__INSTRUCTIONS TO FOLLOW__
Two lines in the listing below mark the span: one contains "Open the cell styles dropdown" and one contains "width=1162. (1091, 664)". Reproduce both of them and everything between, exactly.

+-------+

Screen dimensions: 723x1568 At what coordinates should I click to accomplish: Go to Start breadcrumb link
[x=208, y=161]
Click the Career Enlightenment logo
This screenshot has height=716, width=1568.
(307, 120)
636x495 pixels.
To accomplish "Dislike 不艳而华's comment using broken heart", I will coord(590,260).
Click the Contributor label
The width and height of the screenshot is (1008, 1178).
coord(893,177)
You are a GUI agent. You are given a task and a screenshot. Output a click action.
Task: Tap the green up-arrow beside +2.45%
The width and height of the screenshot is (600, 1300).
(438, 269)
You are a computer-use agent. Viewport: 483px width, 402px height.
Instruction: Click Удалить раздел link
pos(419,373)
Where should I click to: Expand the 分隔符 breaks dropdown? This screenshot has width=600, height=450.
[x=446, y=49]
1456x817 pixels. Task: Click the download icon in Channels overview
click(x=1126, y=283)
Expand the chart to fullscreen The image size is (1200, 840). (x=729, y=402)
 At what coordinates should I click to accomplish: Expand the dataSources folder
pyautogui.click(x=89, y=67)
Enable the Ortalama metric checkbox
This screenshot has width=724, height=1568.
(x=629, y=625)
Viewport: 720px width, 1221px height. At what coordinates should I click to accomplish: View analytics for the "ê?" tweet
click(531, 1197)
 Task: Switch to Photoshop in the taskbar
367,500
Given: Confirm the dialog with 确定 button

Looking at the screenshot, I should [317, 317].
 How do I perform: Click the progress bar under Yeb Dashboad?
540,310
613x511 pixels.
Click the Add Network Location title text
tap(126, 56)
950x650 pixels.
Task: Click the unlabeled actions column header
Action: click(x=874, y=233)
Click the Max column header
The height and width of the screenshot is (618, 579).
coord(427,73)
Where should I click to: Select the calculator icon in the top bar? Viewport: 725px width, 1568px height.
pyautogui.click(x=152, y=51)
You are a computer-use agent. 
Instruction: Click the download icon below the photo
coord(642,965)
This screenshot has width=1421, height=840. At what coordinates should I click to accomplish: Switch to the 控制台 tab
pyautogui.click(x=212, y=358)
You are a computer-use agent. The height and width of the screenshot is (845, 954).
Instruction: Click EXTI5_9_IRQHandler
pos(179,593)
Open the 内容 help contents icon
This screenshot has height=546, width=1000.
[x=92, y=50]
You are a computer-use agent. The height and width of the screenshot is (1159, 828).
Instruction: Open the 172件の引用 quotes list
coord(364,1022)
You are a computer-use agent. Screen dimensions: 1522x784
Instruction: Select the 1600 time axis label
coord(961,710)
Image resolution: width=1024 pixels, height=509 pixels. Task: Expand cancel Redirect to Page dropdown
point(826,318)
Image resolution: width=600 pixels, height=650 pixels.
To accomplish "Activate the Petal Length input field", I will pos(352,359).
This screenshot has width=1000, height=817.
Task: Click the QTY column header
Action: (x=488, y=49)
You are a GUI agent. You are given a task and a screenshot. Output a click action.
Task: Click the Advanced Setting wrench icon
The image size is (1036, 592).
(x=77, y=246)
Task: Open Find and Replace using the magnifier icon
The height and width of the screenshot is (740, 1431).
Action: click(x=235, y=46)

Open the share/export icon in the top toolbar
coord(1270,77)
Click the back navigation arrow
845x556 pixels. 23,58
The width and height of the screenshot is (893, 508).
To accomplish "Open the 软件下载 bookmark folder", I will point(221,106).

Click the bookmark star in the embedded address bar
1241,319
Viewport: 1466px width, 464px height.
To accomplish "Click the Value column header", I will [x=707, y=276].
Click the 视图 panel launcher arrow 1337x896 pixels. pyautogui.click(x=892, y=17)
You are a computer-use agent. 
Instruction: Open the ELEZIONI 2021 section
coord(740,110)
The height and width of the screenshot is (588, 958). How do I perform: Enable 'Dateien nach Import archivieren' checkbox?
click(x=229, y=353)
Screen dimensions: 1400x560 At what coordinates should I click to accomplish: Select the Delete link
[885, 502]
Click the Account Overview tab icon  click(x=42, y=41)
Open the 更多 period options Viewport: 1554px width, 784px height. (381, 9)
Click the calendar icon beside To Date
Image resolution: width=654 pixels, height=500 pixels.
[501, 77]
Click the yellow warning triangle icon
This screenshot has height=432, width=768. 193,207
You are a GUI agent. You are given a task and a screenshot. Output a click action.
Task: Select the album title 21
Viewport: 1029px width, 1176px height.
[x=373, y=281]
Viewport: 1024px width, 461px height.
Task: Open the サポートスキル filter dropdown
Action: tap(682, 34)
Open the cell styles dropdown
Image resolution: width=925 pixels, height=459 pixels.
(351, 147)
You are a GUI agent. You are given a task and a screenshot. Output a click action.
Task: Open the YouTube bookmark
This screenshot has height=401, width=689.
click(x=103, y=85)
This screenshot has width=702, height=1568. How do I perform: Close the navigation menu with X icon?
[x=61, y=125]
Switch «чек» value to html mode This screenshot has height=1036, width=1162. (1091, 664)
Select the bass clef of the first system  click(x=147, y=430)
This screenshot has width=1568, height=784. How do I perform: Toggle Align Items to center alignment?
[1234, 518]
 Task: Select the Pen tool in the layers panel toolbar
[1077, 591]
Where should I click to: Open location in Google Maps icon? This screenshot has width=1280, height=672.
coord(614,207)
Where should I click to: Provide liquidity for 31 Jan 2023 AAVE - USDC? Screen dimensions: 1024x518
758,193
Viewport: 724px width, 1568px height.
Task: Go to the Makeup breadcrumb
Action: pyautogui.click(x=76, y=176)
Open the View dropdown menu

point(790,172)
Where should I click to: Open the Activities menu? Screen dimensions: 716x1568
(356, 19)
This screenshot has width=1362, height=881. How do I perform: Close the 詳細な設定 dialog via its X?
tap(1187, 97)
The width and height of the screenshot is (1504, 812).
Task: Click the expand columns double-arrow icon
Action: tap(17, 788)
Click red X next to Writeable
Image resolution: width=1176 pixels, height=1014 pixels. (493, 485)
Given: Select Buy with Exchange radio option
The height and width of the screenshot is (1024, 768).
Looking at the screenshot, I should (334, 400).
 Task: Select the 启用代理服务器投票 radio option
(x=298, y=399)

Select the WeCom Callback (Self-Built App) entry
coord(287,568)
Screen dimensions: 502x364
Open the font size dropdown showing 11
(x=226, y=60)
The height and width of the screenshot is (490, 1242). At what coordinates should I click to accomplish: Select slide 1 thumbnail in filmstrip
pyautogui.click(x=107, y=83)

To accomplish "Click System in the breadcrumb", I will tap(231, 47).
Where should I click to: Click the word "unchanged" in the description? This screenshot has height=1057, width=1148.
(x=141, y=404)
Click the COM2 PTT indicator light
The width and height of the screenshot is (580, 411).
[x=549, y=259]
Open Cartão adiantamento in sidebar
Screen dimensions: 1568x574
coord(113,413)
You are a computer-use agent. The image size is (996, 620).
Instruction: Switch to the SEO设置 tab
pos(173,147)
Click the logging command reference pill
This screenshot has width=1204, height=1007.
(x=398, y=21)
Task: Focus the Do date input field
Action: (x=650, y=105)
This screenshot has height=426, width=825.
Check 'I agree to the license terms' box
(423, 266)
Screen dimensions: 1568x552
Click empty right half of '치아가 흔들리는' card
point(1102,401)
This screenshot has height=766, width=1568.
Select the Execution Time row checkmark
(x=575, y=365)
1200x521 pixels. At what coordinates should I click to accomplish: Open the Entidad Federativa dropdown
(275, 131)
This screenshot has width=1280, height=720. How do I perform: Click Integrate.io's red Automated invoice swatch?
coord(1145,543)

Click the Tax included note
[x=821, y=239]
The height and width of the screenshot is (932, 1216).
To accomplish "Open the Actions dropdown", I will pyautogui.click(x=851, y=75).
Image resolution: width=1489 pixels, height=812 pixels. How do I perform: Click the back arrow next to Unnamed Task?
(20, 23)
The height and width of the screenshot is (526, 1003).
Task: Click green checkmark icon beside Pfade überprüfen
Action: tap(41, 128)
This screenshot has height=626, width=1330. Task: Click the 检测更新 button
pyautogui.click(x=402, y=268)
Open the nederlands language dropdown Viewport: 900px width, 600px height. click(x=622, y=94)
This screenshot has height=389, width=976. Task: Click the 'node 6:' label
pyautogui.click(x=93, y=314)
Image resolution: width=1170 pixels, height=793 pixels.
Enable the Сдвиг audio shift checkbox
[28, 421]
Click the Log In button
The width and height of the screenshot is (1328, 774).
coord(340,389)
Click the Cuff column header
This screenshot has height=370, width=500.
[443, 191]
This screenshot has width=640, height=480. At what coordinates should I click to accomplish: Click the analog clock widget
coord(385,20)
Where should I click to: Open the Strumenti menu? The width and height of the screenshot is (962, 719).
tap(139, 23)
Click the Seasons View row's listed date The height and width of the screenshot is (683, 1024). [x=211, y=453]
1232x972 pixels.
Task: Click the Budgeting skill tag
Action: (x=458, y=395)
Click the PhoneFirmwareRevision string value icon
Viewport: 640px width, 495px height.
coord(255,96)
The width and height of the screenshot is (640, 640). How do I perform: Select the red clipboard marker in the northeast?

+-------+

__RESULT__
Open the cell styles dropdown
Image resolution: width=925 pixels, height=459 pixels.
(351, 147)
You are a GUI agent. You are given a task and a screenshot. Output a click action.
Task: Open the YouTube bookmark
This screenshot has height=401, width=689.
click(x=103, y=85)
This screenshot has width=702, height=1568. How do I perform: Close the navigation menu with X icon?
[x=61, y=125]
Switch «чек» value to html mode This screenshot has height=1036, width=1162. (1091, 664)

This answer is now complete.